Crammed into our seats once more, the steep, farmed hillsides passed the dusty windows. Miles of green banks on the twisting mountain road were caged in by an open meshwork, less than two metres off the ground made from thin branches. For what purpose I have no idea... to scare away pesky birds?! The mountains were covered in the stuff... not that Charlie noticed, for he was far too engrossed in yet another book detailing the obscenities of Vietnam warfare...

( Note the appropriate use of a fastidious Norm-the-Norm throaty and sleep-inducing voice )... "It does prove really rather fascinating to consider the possibility that there were in fact 3 mortar rounds fired, and not the previously stated 2 mortar rounds, by the American military. I would argue that..."

YAWN!
YAWWWN!

All jokes aside, it is horrific to consider what the Vietnamese people have endured over the past century. The bitter colonial French ensured that the country was left in a dreadful state when they begrudgingly threw back the keys to the hostile post-WWII Vietnam, their pride, homeland and empire in tatters. The greedy Europeans were highly successful in something at least... stealing land and shredding it of any immediate future.

Still, those dark and sinister pages of Vietnam bloodshed were not only keeping Charlie's mind off the bouncy and artery-clogging journey at hand... for they were helping him to distract himself from fruistratingly competitive conversation with the Canadian couple next to him. What a pair of losers! Place a pair of proudly courageous and daring young travellers in the midst of fellow continent bashers and what happens? They just cannot resist the temptation to boast of their exploits and feats of extraordinary wilingness to test their inner strength! My dear Charlie on the other hand is incredibly modest, loves nothing more than to communicate with others and savours the experiences he has in new cultures... especially the food!

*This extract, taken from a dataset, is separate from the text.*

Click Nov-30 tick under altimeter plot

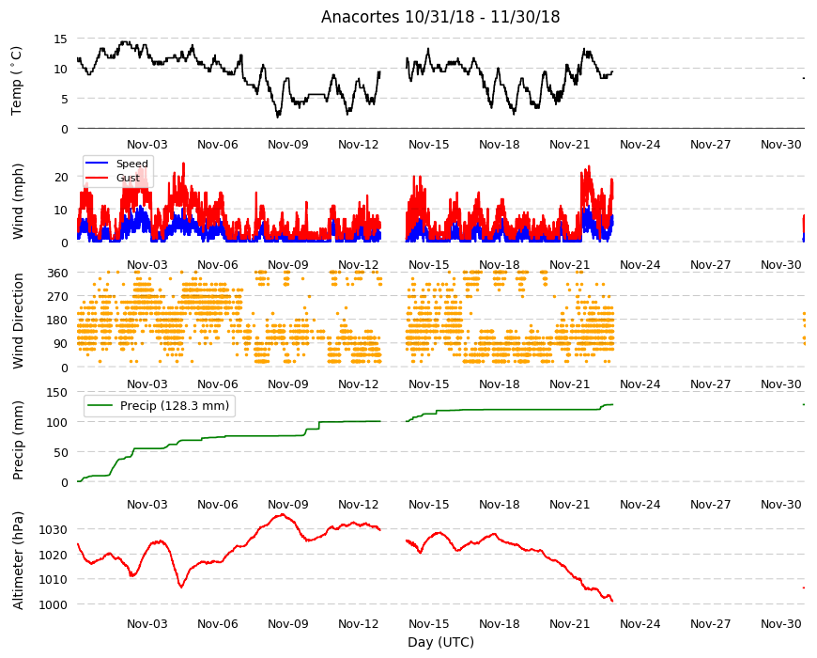781,624
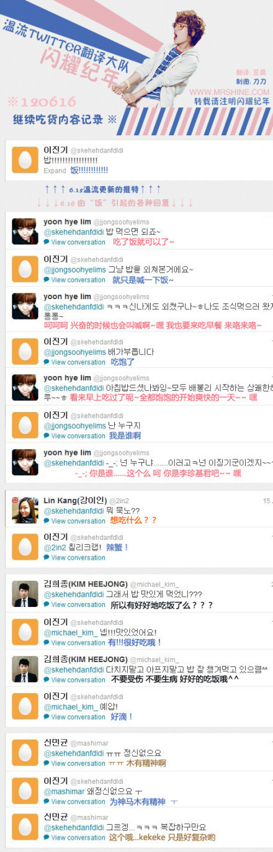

"Did you try some of the grilled food served on the little stalls on the side of the road?" Charlie asks enquiringly as the khaki adorned Canadians ( got the look just right, complete with leather and bead bracelets, khaki caps and patterned neck scarves! ) settled back into their seats beside him... "It was absolutely delicious!"
"Oh really"
"Yes... it is amazing how such simple flavours can be so satisfying!" Charlie enthusiastically adds as he attempts to make conversation, "Although we had to draw the line when the lady cooking the food offered us skewers of little baby chicks!"
"Oh, well we ate dog in Vietnam the other day..." pause for this comment to sink in with maximum effect, "...have YOU tried dog?" answers the proud traveller.

Arrogant t*#t! No exchange of contact details that time...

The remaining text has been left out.